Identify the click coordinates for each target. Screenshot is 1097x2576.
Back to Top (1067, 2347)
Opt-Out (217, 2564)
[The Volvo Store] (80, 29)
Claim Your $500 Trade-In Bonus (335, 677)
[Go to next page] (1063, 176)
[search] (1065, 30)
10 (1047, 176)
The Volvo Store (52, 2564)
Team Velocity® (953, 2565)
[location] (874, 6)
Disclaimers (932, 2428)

What you should do:
Give back exactly the lines that run from the line with "Back to Top (1067, 2347)" through the close of the material, counting both ends, and nothing more.

Solution for this problem:
Back to Top (1067, 2347)
Opt-Out (217, 2564)
[The Volvo Store] (80, 29)
Claim Your $500 Trade-In Bonus (335, 677)
[Go to next page] (1063, 176)
[search] (1065, 30)
10 (1047, 176)
The Volvo Store (52, 2564)
Team Velocity® (953, 2565)
[location] (874, 6)
Disclaimers (932, 2428)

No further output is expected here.